I seem to be most aware of this problem — the most able to see through my fog of denial — when I’m poised at a watershed moment in my life. Those are the moments when you can clearly see two very different paths and you know that one simple decision will set in motion a chain of events that will leave you in one of two entirely different places. (To oversimplify it, the term comes from the point in terrain where the water on land flows one way here and in an entirely different direction starting a few inches away.)
When I’m at my most unhealthy, I can’t even look at the things about which I’m in denial. But when I’m at one of those moments when things could go one of two (or more) different ways, I start seeing clearly which things will change depending on which way I go. In a way that’s hard to explain, I’m at one of those moments lately.
I turn to denial when things hurt me the most. It’s easy to face reality about things that don’t hurt. But some things take a long time to accept, because they cut to the core of our emotional needs.
It hurts to accept that someone you want to love will never change and become emotionally healthy enough to be in your life.
It hurts to accept that someone you love will never love you enough to choose you.
It hurts to accept that you will never be good enough or successful enough or talented enough for everyone to love you.
It hurts to accept that a relationship will never been what you wanted it to be — and others will see you as a failure when you do something about it.
It hurts to accept that you will never be exactly what you hoped to become — that you will never become good enough to win the love of the people you don’t even realizing you’re still trying to win.

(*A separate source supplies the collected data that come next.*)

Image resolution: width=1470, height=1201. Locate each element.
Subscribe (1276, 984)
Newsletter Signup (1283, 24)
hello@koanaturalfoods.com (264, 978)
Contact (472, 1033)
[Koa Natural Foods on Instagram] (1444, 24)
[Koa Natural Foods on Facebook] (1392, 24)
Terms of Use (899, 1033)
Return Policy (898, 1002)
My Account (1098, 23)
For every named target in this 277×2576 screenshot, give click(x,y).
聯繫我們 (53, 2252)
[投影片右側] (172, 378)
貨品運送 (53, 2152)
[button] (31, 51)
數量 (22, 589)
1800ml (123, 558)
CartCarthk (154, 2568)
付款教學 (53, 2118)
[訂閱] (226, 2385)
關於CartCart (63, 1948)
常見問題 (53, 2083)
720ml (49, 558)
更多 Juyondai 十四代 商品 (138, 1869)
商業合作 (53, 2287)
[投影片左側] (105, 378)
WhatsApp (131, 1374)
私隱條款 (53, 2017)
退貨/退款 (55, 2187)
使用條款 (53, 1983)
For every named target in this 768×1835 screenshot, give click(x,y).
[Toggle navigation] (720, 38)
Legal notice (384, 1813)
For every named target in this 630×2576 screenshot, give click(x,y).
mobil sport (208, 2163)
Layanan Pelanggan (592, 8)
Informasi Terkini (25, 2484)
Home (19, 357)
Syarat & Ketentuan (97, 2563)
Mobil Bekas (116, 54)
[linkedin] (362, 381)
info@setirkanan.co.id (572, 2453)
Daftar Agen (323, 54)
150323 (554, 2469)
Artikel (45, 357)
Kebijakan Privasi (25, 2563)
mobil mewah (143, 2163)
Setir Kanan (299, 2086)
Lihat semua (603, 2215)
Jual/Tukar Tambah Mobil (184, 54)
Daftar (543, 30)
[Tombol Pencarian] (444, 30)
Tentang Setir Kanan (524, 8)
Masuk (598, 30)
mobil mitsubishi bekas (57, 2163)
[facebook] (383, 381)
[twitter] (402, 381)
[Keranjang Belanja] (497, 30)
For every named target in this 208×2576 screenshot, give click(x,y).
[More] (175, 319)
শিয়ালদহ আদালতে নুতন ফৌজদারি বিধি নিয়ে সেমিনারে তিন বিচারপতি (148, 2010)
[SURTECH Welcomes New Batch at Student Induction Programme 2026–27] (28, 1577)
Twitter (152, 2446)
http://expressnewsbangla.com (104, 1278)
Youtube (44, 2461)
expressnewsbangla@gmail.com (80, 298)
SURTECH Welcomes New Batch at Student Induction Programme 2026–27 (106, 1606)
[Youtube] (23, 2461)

The list could go on. The specifics differ for all of us — and how we handle them differs in just as many ways.
Some people turn to alcohol and other recreational drugs. Some people turn to hedonistic forms of sex. Others turn to gambling or a thousand other things. Some people become addicted to making other people believe they’re successful. I turn to the drug called sugar.
The last time I thought I’d found love — about three years ago — I suddenly quit eating badly and I quickly started shedding excess weight. When that ended, the craving returned and the problem returned. Since then, there have been short times when I’ve been able to keep it under control for short periods of time through sheer willpower, but that’s something that will never last.
The only thing that really changes things for me is having the love and emotional security to begin making changes in my life that I know I need to make.
It’s not difficult to know what to do. The process isn’t a secret. It doesn’t require a special diet. But everything — for me, at least — hinges on the elusive elixir called love.
At this particular watershed moment, I could go one of several different directions. One thing that keeps appealing to me is to just delete every public presence I have in the world and to move somewhere far away without explaining where I’m going or why. Another direction is to stay where I am and live a more conventional life long enough to become wealthy — and then decide where to go. There are others. I don’t know what all my options are, but I know something has to change.
When I’m in denial, I allow things to drag along without change. When I allow myself glimpses of the realities I deny, I know that I have to make massive change. That’s why denial is so dangerous to me.
There’s a part of me that likes denial. I can pretend I’m going to have who and what I need. I can pretend that people love me and understand me. I can pretend all sorts of things.
But denial keeps me from changing reality. It’s not healthy. It leads to continued stagnation. It leads to even more hurt when the inevitable tortured hopes end up shattered.
I can’t promise myself that I’ll end the denial right now. I don’t know how to force it. I’ve tried that and it doesn’t work. I just know that I have to step away from it completely if I’m ever to have any of the things I need — and it’s in these moments of painful reality that I have some chance of changing things that need to be changed.
The idea of doing that is scary, though, because it means giving up on people and plans that are still painfully alive and very real in my heart.